E. Proposed Projects Resulting From the RFP Process

At the completion of the bid review and examination, and follow-up negotiations, SDG&E determined that the five proposals were needed to meet its grid reliability needs or long-term resource: One demand reduction program, Comverge; one renewable project, Envirepel; and three gas-fired facilities that include one combustion turbine intermediate unit, Ramco; and two combined cycle power plants, Palomar and Otay Mesa. Ramco and Palomar are turnkey operations giving SDG&E utility ownership of the generation, and Otay mesa is a 10-year PPA. As part of its proposal for Otay Mesa, SDG&E requests that the Commission also authorize three conditions: the reallocation of the DWR/Sunrise contract,18 expedited review of its application for transmission upgrades,19 and approval of additional equity to the utility's capital structure to offset the negative debt impacts of the PPA.

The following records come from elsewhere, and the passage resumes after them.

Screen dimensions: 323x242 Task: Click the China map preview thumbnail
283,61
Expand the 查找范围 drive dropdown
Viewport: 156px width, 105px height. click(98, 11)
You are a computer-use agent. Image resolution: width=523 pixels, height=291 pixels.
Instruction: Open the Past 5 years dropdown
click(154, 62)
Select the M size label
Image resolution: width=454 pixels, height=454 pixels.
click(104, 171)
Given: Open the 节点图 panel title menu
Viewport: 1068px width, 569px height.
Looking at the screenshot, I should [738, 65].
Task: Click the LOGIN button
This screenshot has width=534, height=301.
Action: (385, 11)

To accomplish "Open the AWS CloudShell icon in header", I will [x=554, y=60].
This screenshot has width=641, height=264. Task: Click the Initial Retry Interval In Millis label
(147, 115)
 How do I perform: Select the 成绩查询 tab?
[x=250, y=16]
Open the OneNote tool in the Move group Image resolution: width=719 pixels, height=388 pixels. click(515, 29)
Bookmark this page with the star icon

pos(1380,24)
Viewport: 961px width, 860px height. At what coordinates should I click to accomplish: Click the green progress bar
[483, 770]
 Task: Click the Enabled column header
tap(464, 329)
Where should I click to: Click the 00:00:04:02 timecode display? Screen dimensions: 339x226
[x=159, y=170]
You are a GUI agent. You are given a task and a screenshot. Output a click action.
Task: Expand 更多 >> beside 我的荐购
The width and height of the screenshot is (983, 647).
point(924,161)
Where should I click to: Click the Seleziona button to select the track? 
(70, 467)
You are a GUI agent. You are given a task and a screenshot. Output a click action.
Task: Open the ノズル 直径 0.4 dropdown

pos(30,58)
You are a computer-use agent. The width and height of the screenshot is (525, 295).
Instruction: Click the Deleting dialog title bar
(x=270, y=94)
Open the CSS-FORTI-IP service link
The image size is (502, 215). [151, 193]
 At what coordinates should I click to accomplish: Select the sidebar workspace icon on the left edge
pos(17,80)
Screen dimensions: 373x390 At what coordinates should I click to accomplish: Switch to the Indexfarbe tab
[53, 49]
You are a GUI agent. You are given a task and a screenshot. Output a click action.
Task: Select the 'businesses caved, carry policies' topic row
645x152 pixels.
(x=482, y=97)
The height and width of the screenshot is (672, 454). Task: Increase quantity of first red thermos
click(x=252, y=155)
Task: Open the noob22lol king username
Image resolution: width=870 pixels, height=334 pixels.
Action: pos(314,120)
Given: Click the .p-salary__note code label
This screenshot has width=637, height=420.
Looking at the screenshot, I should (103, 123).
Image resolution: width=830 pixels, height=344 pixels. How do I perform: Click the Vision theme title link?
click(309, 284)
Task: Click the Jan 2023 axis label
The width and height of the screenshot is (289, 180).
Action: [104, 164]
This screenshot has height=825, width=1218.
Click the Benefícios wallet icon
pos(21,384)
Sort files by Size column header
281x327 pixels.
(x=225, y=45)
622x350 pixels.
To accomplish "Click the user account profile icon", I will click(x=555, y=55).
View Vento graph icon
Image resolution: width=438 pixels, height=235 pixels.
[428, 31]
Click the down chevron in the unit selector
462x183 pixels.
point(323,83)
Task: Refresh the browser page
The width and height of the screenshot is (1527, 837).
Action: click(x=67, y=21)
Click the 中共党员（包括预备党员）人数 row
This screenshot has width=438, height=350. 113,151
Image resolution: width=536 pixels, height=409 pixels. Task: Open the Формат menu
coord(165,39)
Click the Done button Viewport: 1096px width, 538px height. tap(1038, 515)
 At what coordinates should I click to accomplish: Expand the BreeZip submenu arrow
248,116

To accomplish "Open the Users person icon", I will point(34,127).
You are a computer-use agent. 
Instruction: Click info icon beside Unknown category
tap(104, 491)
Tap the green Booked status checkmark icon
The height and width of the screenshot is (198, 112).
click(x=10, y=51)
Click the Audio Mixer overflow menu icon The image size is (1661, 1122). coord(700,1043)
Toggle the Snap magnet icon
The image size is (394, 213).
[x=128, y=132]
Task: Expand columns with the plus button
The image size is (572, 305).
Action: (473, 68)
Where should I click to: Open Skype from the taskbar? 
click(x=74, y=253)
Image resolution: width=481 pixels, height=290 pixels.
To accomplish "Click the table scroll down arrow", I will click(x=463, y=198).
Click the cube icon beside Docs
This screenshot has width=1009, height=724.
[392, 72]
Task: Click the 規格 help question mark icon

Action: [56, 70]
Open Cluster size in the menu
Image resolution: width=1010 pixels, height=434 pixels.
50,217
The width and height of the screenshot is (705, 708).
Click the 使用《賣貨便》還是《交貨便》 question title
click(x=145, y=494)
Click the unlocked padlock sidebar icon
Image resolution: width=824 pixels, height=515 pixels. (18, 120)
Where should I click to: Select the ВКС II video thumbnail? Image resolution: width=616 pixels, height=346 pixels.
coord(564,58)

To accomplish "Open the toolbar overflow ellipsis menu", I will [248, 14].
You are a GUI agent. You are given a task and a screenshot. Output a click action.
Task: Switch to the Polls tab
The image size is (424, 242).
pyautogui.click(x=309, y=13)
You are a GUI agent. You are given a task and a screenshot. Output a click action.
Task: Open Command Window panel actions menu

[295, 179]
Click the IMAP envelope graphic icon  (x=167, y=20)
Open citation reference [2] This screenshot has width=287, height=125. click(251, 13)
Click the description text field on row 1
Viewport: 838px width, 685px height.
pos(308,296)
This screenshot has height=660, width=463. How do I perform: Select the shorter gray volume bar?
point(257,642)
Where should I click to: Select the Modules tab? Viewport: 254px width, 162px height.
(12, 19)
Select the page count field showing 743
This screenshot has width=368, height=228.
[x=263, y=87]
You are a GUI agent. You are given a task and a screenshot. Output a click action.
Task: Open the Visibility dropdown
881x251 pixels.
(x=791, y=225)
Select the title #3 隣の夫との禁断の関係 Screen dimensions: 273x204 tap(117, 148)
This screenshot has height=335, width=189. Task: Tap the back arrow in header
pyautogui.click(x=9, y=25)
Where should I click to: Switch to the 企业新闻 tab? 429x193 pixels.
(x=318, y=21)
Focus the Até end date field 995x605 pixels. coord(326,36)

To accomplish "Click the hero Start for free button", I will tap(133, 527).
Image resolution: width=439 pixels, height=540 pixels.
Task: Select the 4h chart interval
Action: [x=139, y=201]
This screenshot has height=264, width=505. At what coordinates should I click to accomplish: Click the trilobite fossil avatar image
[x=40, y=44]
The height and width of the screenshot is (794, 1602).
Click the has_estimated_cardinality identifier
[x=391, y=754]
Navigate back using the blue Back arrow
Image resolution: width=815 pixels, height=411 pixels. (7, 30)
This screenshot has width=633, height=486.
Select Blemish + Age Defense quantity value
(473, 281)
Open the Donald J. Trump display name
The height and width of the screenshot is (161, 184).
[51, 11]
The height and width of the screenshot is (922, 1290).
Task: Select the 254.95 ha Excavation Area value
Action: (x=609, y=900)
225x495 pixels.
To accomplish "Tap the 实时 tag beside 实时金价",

1 Decision (D.) 02-12-074. 2 All references to sections refer to the Public Utilities Code unless otherwise noted. 3 SDG&E has revised its request to only include five recommended proposals instead of the original six. 4 SDG&E/Thomas, Ex. RFP-19. 5 The RFP itself stated that "SDG&E is issuing this RFP for dedicated firm capacity resources to support transmission grid reliability within the SDG&E service territory." Some parties argued that the differences between the actual RFP and SDG&E's stated purpose for the RFP compromised the integrity of the RFP and its results. 6 The G-1/N-1 criterion is defined as loss of the largest generating unit with operating adjustments to prepare the system for another contingency, followed by the worst transmission outage. In SDG&E's case, the worst G-1/N-1 that defines its reliability requirements is the overlapping outage of the Encina 5 unit plus loss of the Southwest power link. 7 SDG&E/Korinek, Ex. RFP-72. 8 SDG&E/Thomas, Ex. RFP-19 at 3. 9 SDG&E's PRG includes Individuals from the California Energy Resources Conservation and Development Commission (CEC), this Commission (CPUC), Natural Resource Defense Counsel (NRDC), Office of Ratepayer Advocates (ORA), The Utility Reform Network (TURN), Utility Consumers Action Network (UCAN), California Department of Water Resources (CDWR) and the California Farm Bureau Federation. 10 SDG&E/Thomas, Ex. RFP-19 at 4. 11 On May 9, 2003, Calpine filed a motion seeking an expedited order authorizing SDG&E to negotiate a PPA with Calpine solely to address the 2005 resource needs under the supposition that Calpine's Otay Mesa project was the only resource that could meet the utility's needs in the specified timeframe. 12 Id. at 9. 13 Id. at 7. 14 Id. at 9. 15 Id. at 9. 16 Id. at 16. 17 Id. at 17 and 18. 18 No longer under consideration in this phase of the proceeding since it was severed from the RFP decision by ruling of ALJ Walwyn on January 14, 2004, and deferred to another proceeding. 19 Application (A.) 04-03-008 filed on March 8, 2004.